Ma una trasformazione rivoluzionaria» – continuava Berlinguer – «può essere avviata nelle condizioni attuali solo se sa affrontare anche i problemi nuovi posti all’Occidente dal moto di liberazione dei popoli del terzo mondo». E da qui traeva due conseguenze: 1) l’esigenza di comprendere le ragioni di questi paesie di instaurare con essi una politica di cooperazione su basi di uguaglianza; 2) «abbandonare l’illusione che sia possibile perpetuare un tipo di crescita fondata su quella artificiosa espansione dei consumi individuali che è fonte di sprechi e di parassitismi, di privilegi, di dissipazione delle risorse, di dissesto finanziario. Ecco perché una politica di austerità, di rigore, di guerra allo spreco è divenuta una necessità irrecusabile da parte di tutti ed è, al tempo stesso, la leva su cui premere per far avanzare la battaglia per trasformare la società nelle sue strutture e nelle sue idee di base».

L’austerità anti-riformista del governo, continuava Berlinguer per distinguerla da quella proposta dal Pci nell’occasione, era viziata da carenze di vigore, di coraggio e di respiro, «ad esempio non ha saputo ancora suscitare il necessario movimento di opinione di massa contro gli sprechi [ma era ingenuo solo pensare che il sistema (e i governi politici ad esso funzionali), basato sul consumismo e sullo spreco, sul pluslavoro per il plusvalore e sull’accrescimento illimitato di se stesso, potessero attivare un movimento di massa di opinione contraria – sarebbe stato come segare il ramo su cui si è seduti e il tecno-capitalismo è tutto meno che sprovveduto]; contro gli sprechi in senso diretto, che sono ancora enormi (…) e contro gli sprechi in senso indiretto come quelli (…) qui denunciati con particolare vigore dai professori Carapezza, Nebbia, Maldonado e da altri, derivanti da imprevidenze di cui avvertiamo oggi tutto il peso e da errori enormi compiuti nella politica del suolo, del territorio, dell’ambiente o dalla trascuratezza nel campo della ricerca».

Austerità come via al socialismo? Il nostro progetto, aveva continuato «non deve essereio credo – un programma di transizione a una società socialista: più modestamente e concretamente deve proporsi di delineare uno sviluppo dell’economia e della società (…) che possano raccogliere l’adesione e il consenso di quegli italiani che, pur non essendo di idee comuniste o socialiste, avvertono acutamente la necessità di liberare se stessi e la nazione dalle ingiustizie, dalle storture, dalle assurdità, dalle lacerazioni a cui ci porta ormai l’attuale assetto della società».

Aggiungendo però: «Ma chi sente questo assillo e ha questa aspirazione sincera, non può non riconoscere che per uscire sicuramente dalle sabbie mobili in cui rischia di essere inghiottita l’odierna società, è indispensabile introdurre in essa alcuni elementi, valori, criteri propri dell’ideale socialista». Per uscire dalla logica del capitalismo.

**SEZIONE DATI**:

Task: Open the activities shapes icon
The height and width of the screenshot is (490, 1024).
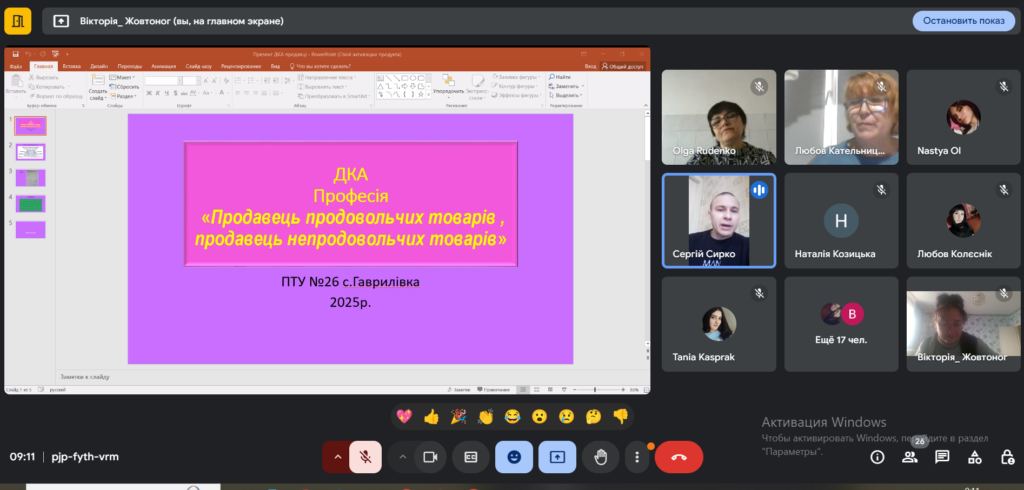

**COMPITO ASSEGNATO 1**:
Indica se le affermazioni (a), (b) e (c) concordano con il testo su Berlinguer e l'austerità. Per ciascuna rispondi sì o no e cita alla lettera le parole del testo che lo decidono.
(a) Berlinguer sosteneva che il progetto dovesse essere un programma di transizione a una società socialista.
(b) Secondo Berlinguer, l'austerità del governo era viziata da carenze di vigore e di coraggio.
(c) Il testo presenta la politica di austerità come una necessità che riguarda soltanto i comunisti.
**COMPITO ASSEGNATO 2**: Per favore, prosegui il testo su Berlinguer e l'austerità a partire dalla sua ultima frase.

**RISULTATO ATTESO 1**:
(a) No: «più modestamente e concretamente deve proporsi di delineare uno sviluppo dell’economia e della società».
(b) Sì: «era viziata da carenze di vigore, di coraggio e di respiro».
(c) No: «è divenuta una necessità irrecusabile da parte di tutti».

**RISULTATO ATTESO 2**:
Ma come uscire da questa logica? «Quando poniamo l’obiettivo di una programmazione dello sviluppo che abbia come fine la elevazione dell’uomo nella sua essenza umana e sociale, non come mero individuo contrapposto ai suoi simili; quando poniamo l’obiettivo del superamento di modelli di consumo e di comportamento ispirati a un esasperato individualismo; quando poniamo l’obiettivo di andare oltre l’appagamento di esigenze materiali artificiosamente indotte (…); quando poniamo l’obiettivo della piena uguaglianza e dell’effettiva liberazione della donna (…); quando poniamo l’obiettivo di una partecipazione dei lavoratori e dei cittadini al controllo delle aziende, dell’economia, dello Stato; quando poniamo l’obiettivo di una solidarietà e di una cooperazione internazionale che porti a una redistribuzione della ricchezza su scala mondiale; quando poniamo obiettivi di tal genere cos’altro facciamo se non proporre forme di vita e rapporti fra gli uomini e fra gli Stati, più solidali, più sociali, più umani e dunque tali che escono dal quadro e dalla logica del capitalismo?»

Un ragionamento astratto e puramente teorico? Forse sì. Eppure, Max Horkheimer aveva ricordato già molti anni prima, e saggiamente (e proprio criticando la ragione strumentale/calcolante-industriale della modernità), che «non il pensiero teoretico bensì la sua decadenza favorisce l’obbedienza ai poteri costituiti, siano questi rappresentati dai gruppi che controllano il capitale o da quelli che controllano il lavoro»[x].

La (ir)razionalità strumentale/calcolante-industriale

Ma cosa dobbiamo intendere – oltre Berlinguer, che sembra identificarla appunto solo nella ricerca del profitto – con logica del capitalismo? Intanto, non è del solo capitalismo, ma di tecnica & capitalismo. E poi, se la tecnica è l’insieme delle tecnologie e, a monte, è la razionalità strumentale/calcolante-industriale che predetermina e insieme incessantemente riproduce i processi di innovazione, di integrazione e di sfruttamento (e di alienazione), il capitalismo è invece l’insieme dei mercati ma, sempre a monte, è la razionalità strumentale/calcolante-industriale che predetermina e insieme incessantemente riproduce i processi di mercificazione e di sfruttamento (e di alienazione) della vita. Ovvero, la logica del tecno-capitalismo è la razionalità strumentale/calcolante-industriale, premessa necessaria per massimizzare anche il profitto.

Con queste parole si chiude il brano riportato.